Berlin, Md hosted its first ever Oktoberfest, and IndyBeers was on hand for the event. Overall it was a great time. There was a good size crowd on hand for the event with the downtown Main Street area being well packed. We headed from the north end of town down past the center towards the beer garden, as that was the only place one could procure a fine malted beverage. Entrance to the beer garden was free, but tickets were $3 each, which is a great price for drinking a delicious craft beer.
After getting our handful of tickets we stood in line for about 10 minutes to get our first sample of the newly released Burley Oak Oktoberfest. As it was, however, we only managed to get 1 beer each of this earthy toned beverage, as the keg ran out while I was interviewing brew master Brian Carl. From that point we switched to the Flying Dog Marzen. That worked out well because we had been drinking the same beer earlier in the day before coming to the festival. While we were standing around drinking we spotted Bryan Brushmiller, the owner of Burley Oak Brewery. I quickly introduced myself and jumped right into asking about his beer.
After talking with Bryan for a while, he introduced me to his brew master, Brian. Brian and I discussed his passion for brewing and why he decided to come to Burley Oak Brewing. It was during this time the the keg went dry, and he half jokingly said, “I gotta go to the brewery and fill kegs now.” While he went back to business, Chris and I took some time to survey the scene. There was a place serving big barbequed pieces of meat, so Chris purchased one to try out. He said it was really good.
After a few more beers we decided to head back to the brewery and see what was going on there, as well as sample some of the other beers that might be available. As we walked back North through town we passed the live music which was offering up some traditional Oktoberfest style melodies.
After about a 15 minute walk from the downtown area we found ourselves at the brewery. The brewery was very modest and unassuming in looks from the outside. Except for the small sign in the front, you wouldn’t know that there was a brewery inside. They have only been open for about 2 months, since August of 2011.

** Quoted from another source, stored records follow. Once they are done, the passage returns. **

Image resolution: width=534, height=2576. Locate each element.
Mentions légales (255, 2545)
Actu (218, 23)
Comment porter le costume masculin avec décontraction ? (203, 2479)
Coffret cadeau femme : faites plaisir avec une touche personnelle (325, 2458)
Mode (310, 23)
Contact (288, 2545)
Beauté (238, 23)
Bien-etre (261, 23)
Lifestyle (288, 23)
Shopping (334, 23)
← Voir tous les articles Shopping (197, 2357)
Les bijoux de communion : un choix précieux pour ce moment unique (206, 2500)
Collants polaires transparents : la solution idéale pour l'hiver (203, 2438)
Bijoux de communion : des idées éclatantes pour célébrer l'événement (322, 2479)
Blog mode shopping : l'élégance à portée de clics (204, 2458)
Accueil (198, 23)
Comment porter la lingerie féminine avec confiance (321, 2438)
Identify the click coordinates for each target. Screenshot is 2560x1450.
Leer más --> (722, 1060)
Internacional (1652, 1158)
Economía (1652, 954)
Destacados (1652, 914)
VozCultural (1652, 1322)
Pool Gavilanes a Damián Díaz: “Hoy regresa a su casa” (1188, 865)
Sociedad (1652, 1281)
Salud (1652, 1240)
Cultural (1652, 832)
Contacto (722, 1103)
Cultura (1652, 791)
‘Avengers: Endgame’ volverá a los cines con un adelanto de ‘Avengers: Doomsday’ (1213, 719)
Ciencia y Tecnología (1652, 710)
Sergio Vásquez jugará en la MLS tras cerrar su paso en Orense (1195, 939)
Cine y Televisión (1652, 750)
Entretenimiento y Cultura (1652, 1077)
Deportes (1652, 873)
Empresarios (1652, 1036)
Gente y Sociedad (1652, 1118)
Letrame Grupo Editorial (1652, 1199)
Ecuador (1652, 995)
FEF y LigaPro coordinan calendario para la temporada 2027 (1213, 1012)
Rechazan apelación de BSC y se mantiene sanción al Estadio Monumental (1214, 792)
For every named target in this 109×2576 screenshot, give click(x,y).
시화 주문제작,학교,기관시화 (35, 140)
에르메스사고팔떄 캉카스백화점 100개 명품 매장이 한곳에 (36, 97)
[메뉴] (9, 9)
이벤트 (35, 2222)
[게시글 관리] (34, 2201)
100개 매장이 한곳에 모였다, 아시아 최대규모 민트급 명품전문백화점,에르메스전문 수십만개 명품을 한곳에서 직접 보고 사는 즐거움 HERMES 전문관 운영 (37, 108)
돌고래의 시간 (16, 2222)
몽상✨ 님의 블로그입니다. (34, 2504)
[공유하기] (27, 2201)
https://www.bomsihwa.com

Inside the brewery was a sizable bar area. There were plenty of places to stand and or sit and enjoy some of the beers they currently had on tap. I went with a Pale Ryeder (which was full of a great rye flavor) and Chris went with the September Fest. Both were high in alcohol content, and after a day at the Oktoberfest everyone was beginning to notice the effects.
I continued talking about beer with Bryan and he explained why he had decided to brew beer, and why Berlin was the location for him. I was hoping to get a tour of the brewery, which could be seen through a large window behind the bar, but something had spilled in the back, and it wasn’t a good time to bring people through the area. Oh well, I guess I’ll have to come back again!!!
The end of the day final came for us and it was time to head back home. Bryan was happy to step outside with us for a couple more pictures. It was pretty funny, actually, as he was prone to goofing off while the pictures were being taken and there are more than a few that made me laugh looking at them later.
Notable Quotes for the day:
Q: You had a beer called the 7 finger farmer?
A: The farmer only had 7 fingers, lost in a machine accident, so [Bryan] named the beer after him for growing the hops.
Q: So what do you think you’re gonna get here. You’ve got the Flying Dog, the Ocktoberfest…?
A: I’ll take a Flying Dog. 2 of ’em.
-Mark Jersey Cerbo
Q: In terms of the beers that you’re distributing, how many of them were part of Anheuser Busch, Miller, or Coors…what percentage?
A: Our portfolio when I was with Carry Distributors at the time Unibev was buying everybody up, they owned a large percent because at that point Miller and Coors had merged together. We had a strong portfolio. I mean we had Yuengling, we had Heinekin and Corona, I mean we had pretty much all the big hitters but Anheuser Busch.
Q: How difficult did you find it to distribute your beer not having Anheuser Busch in your portfolio?
A: Not hard. ‘Cause we had, you know, percentage-wise if you looked into say, a package store we were probably anywhere from 65 to 70% of the door space.
Q: Outside of distributing the Anheuser Busch, Miller, Coors products how difficult was it to push craft beers into the market?
A: In the beginning it was a little difficult, but once Dogfish opened up in Delaware in our back yard, you know, Dogfish was an easy swing into the craft beer industry for us down here, you know. And they have quality products and they expanded, you know, in the right point of time. They didn’t try to grow too fast, they came along at a good pace that, you know eventually they’re world wide now.
Q: Do you feel that because of the fact that Dogfish Head made a presence in the Delmarva scene that it made it easier to push craft beers locally?
A: Absolutely. Good question.
Q: So you feel that because of Dogfish Head, craft beers are better appreciated in this area.
A: Well, in this area down here I think they really were the first stepping stone in the craft beer industry, so with their success grew craft beer in our area, so. With Burley Oak opening up here in Berlin, I mean I think they’ll do well.